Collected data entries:
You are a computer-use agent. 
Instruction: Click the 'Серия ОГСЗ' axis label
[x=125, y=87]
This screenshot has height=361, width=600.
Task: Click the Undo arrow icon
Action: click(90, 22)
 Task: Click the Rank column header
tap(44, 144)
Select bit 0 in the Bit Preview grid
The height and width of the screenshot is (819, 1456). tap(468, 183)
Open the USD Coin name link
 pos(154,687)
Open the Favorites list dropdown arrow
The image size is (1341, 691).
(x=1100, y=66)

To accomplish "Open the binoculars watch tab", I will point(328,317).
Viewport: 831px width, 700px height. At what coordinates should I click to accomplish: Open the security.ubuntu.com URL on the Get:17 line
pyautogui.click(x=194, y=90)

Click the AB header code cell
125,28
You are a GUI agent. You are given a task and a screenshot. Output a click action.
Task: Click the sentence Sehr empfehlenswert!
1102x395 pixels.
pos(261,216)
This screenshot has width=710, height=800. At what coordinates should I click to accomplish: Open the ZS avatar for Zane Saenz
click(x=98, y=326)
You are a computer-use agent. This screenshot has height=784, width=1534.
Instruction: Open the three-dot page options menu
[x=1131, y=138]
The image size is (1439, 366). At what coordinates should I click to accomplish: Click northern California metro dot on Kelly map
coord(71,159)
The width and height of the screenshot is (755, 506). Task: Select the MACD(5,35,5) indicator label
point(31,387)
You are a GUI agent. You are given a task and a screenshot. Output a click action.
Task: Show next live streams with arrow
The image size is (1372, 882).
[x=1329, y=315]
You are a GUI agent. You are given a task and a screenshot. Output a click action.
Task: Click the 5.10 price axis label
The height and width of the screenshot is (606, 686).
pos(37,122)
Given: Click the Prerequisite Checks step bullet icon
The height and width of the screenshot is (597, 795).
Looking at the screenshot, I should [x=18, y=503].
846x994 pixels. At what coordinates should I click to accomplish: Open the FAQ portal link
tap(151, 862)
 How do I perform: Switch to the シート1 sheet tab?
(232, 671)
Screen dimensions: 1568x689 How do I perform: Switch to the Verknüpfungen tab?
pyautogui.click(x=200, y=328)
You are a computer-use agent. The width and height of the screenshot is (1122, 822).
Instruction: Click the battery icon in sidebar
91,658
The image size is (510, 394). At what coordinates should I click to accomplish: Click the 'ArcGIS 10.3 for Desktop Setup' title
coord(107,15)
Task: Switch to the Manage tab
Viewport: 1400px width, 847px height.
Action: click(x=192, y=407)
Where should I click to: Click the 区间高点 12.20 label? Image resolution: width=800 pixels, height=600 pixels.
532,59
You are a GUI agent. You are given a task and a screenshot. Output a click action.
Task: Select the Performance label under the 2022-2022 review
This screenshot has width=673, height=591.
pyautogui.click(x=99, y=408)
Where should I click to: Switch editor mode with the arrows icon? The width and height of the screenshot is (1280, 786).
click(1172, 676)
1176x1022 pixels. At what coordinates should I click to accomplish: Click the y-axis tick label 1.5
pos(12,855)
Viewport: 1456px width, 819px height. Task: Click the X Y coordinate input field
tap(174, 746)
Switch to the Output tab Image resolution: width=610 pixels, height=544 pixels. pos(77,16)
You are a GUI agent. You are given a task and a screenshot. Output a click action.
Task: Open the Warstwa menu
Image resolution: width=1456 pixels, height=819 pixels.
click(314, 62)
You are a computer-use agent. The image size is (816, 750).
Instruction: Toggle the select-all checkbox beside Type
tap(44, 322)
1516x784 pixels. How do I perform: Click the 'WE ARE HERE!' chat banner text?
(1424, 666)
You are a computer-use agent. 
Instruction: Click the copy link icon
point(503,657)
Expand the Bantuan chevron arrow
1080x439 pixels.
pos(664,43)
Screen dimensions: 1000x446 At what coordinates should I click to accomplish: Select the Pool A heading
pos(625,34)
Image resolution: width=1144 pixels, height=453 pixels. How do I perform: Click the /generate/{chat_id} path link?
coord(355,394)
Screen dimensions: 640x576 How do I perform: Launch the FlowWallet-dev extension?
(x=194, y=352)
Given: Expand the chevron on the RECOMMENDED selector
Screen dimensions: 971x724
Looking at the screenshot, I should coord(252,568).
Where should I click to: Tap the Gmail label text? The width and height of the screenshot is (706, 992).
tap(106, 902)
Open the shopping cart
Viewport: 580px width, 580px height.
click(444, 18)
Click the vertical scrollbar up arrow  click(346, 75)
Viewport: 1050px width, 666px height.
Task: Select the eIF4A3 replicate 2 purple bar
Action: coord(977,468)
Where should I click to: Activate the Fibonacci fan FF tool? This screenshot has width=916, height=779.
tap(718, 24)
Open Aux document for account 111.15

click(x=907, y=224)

» Required work
Print the part of the entries above that begins with the line containing "The width and height of the screenshot is (755, 506)." and ends with the line containing "Looking at the screenshot, I should [x=18, y=503].", both lines included, reproducing each line as it stands.

» Finished task
The width and height of the screenshot is (755, 506). Task: Select the MACD(5,35,5) indicator label
point(31,387)
You are a GUI agent. You are given a task and a screenshot. Output a click action.
Task: Show next live streams with arrow
The image size is (1372, 882).
[x=1329, y=315]
You are a GUI agent. You are given a task and a screenshot. Output a click action.
Task: Click the 5.10 price axis label
The height and width of the screenshot is (606, 686).
pos(37,122)
Given: Click the Prerequisite Checks step bullet icon
The height and width of the screenshot is (597, 795).
Looking at the screenshot, I should [x=18, y=503].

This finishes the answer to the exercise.